/---
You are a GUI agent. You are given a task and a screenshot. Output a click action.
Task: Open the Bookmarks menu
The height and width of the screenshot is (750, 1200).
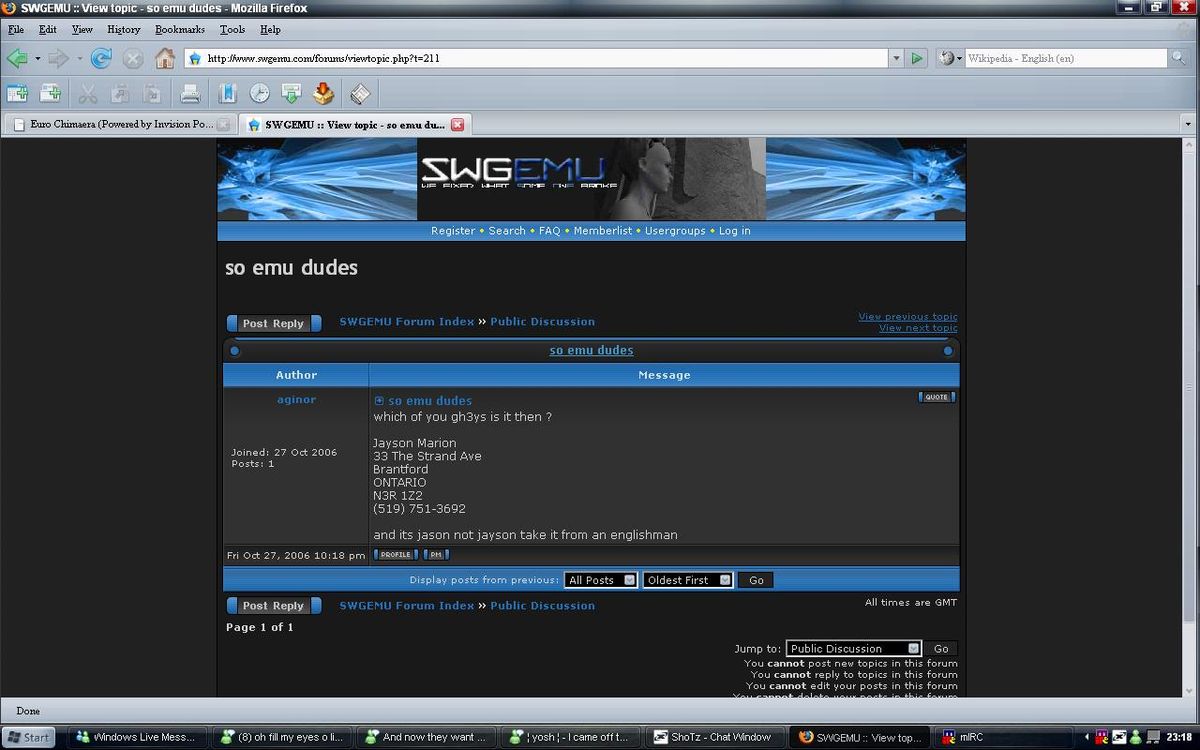pos(179,30)
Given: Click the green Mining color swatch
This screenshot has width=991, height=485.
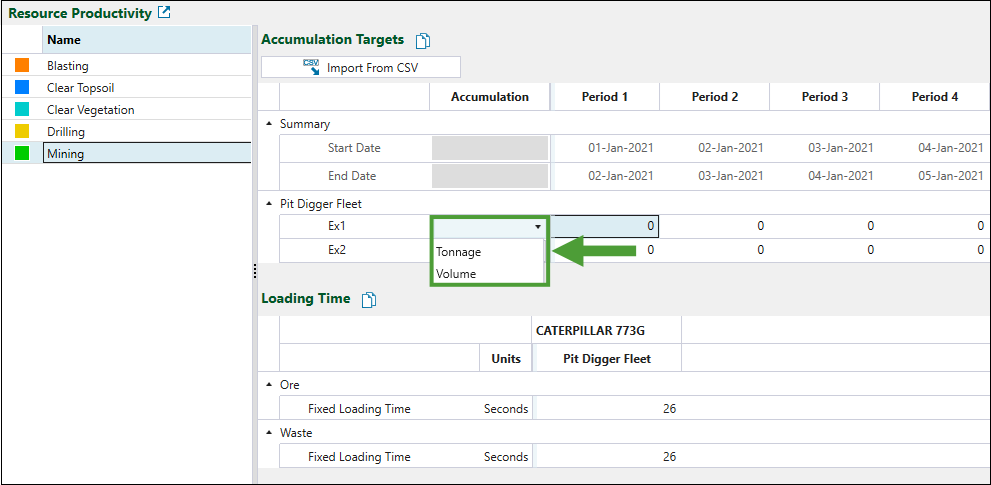Looking at the screenshot, I should point(23,154).
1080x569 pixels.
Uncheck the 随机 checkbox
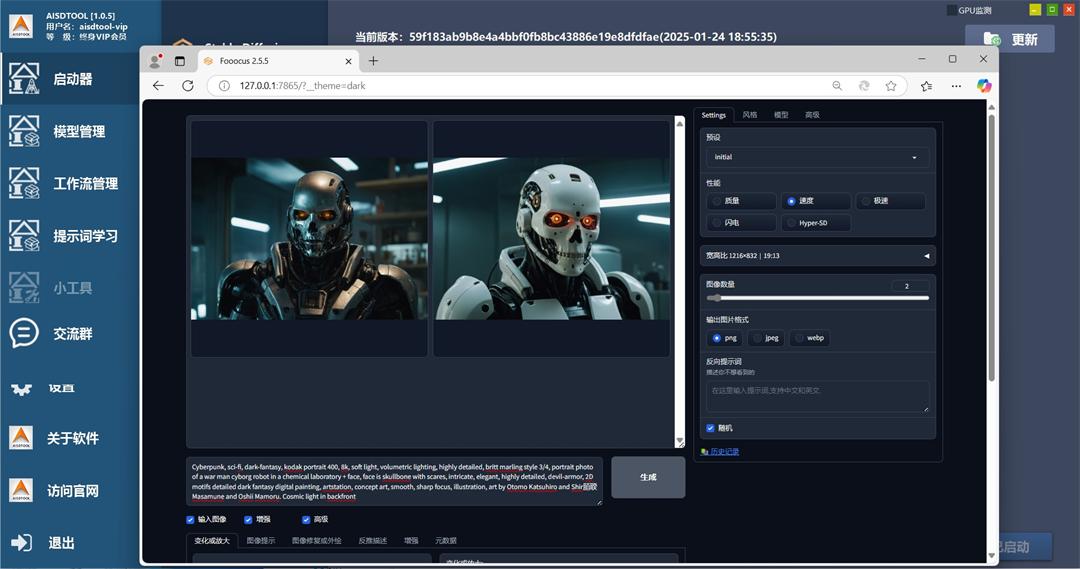tap(711, 428)
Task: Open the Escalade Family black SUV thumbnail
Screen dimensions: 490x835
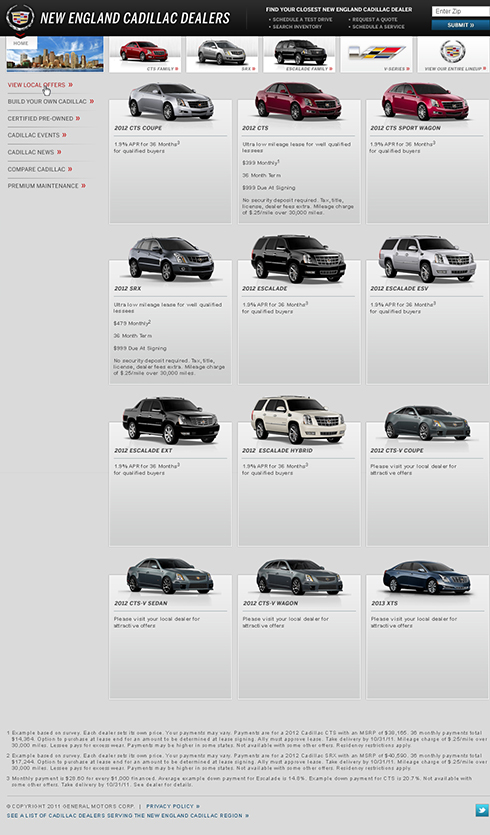Action: tap(299, 54)
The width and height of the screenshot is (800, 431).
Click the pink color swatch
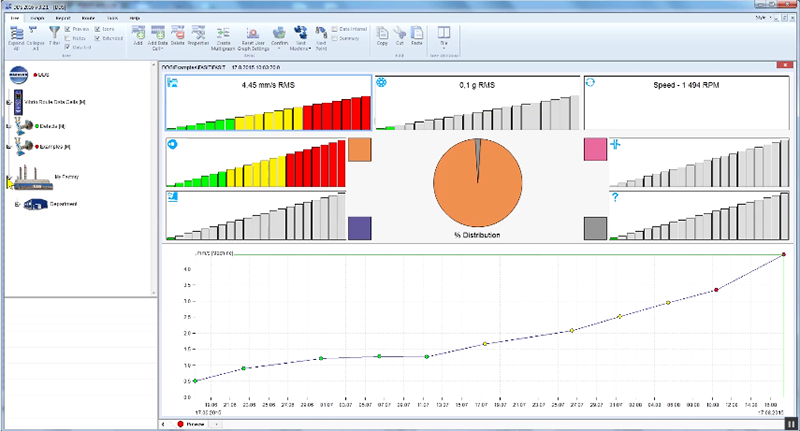pyautogui.click(x=596, y=150)

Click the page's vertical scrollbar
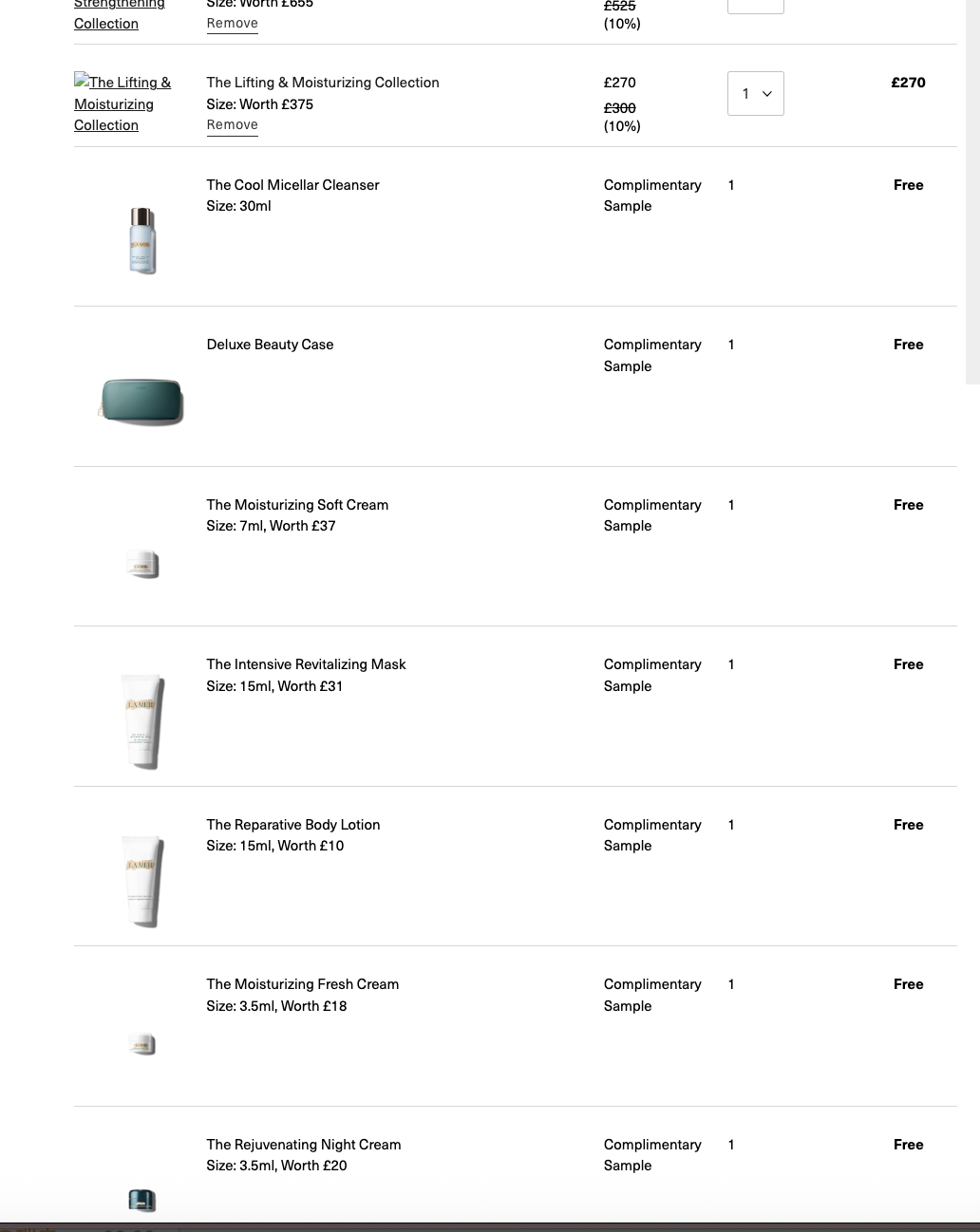[x=972, y=190]
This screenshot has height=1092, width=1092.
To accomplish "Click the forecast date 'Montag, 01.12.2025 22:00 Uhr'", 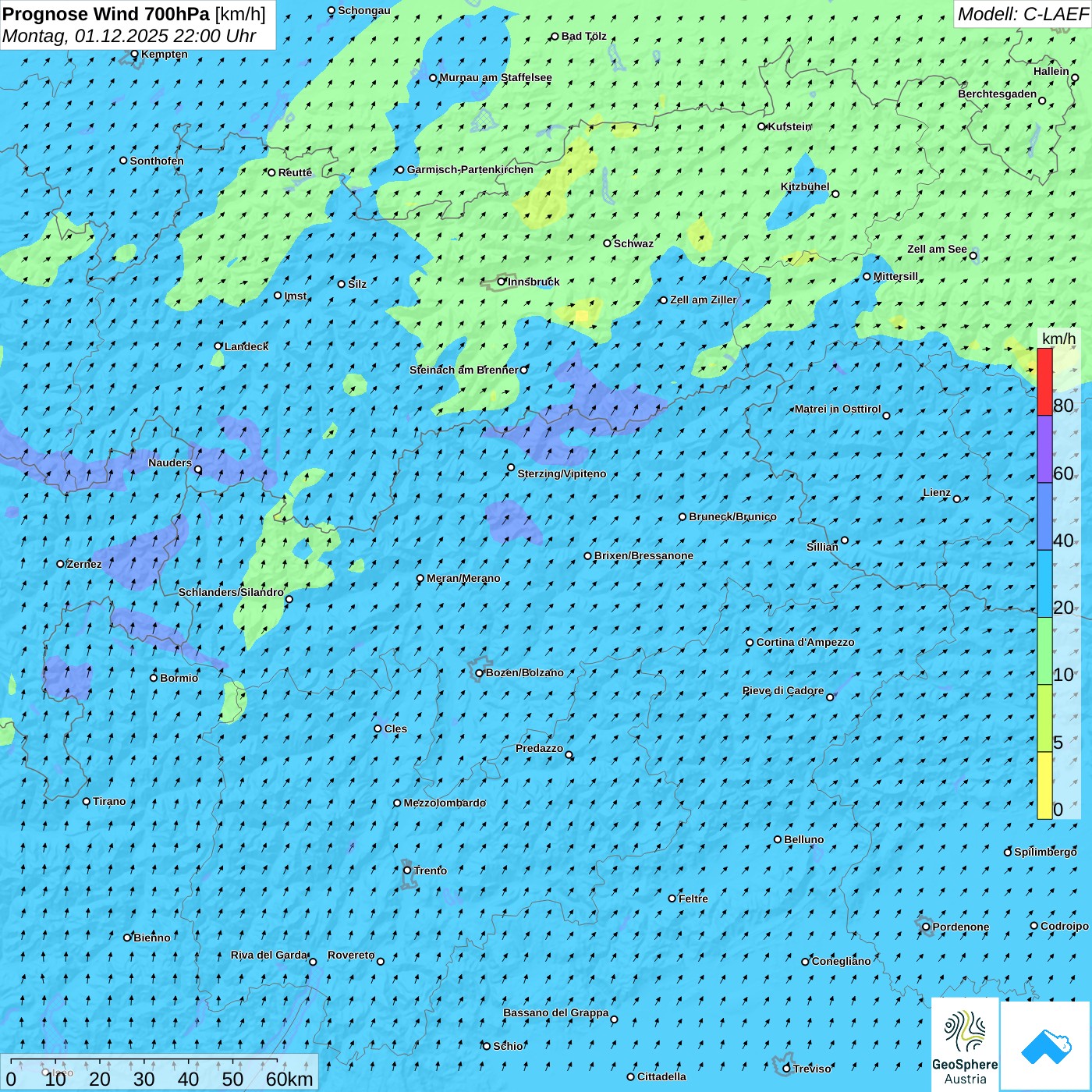I will click(x=129, y=36).
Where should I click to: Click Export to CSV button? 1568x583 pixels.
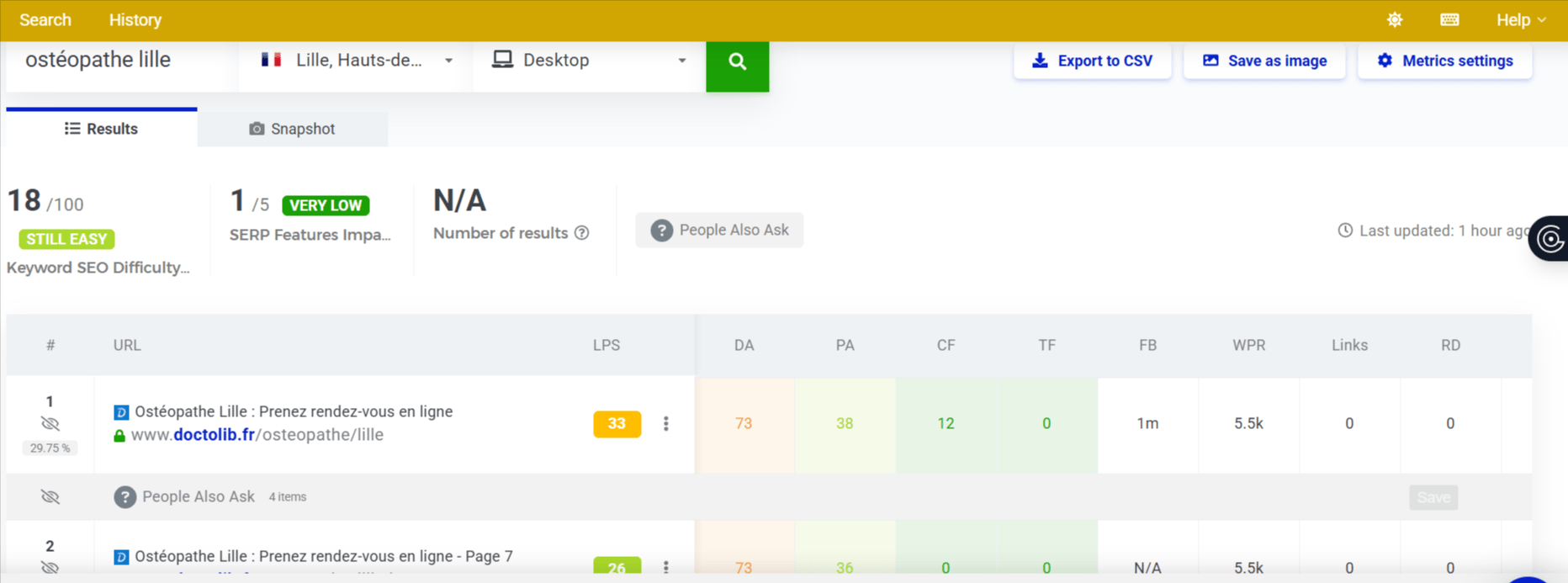click(1092, 61)
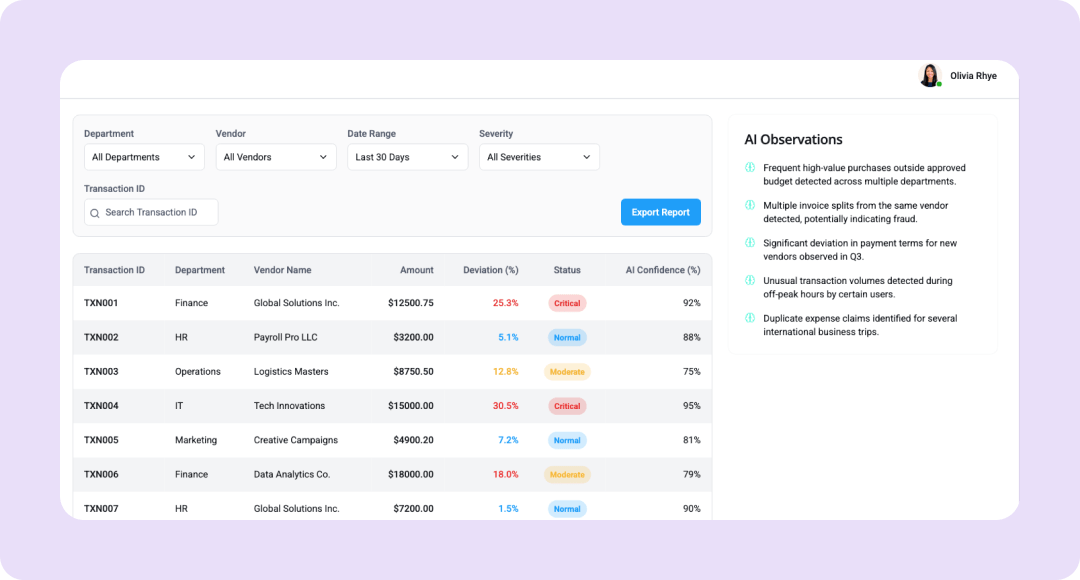
Task: Click the Critical status badge for TXN001
Action: coord(567,303)
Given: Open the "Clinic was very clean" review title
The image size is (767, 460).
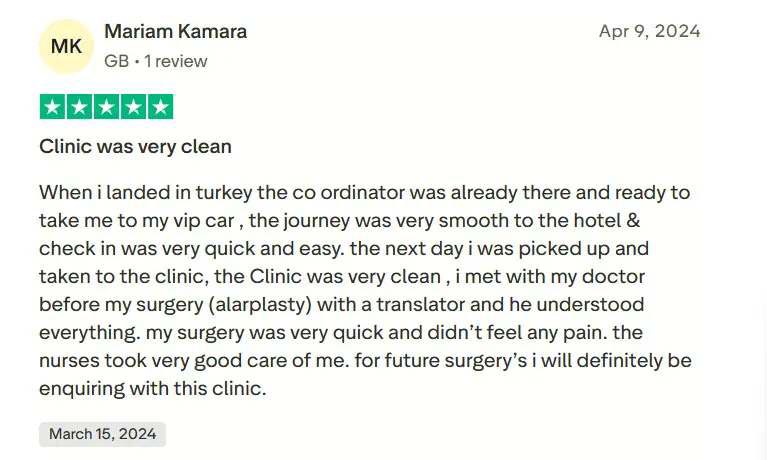Looking at the screenshot, I should click(x=135, y=146).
\---
- [Task]
Copy exactly, and copy nothing else: the lines from the one containing "Where should I" through the end of the data, both ends included, with pictures left out.

- [Task answer]
Where should I click to: Click Export to CSV button? 1568x583 pixels.
click(1092, 61)
Task: Click the Critical status badge for TXN001
Action: coord(567,303)
Given: Open the "Clinic was very clean" review title
The image size is (767, 460).
Looking at the screenshot, I should click(x=135, y=146).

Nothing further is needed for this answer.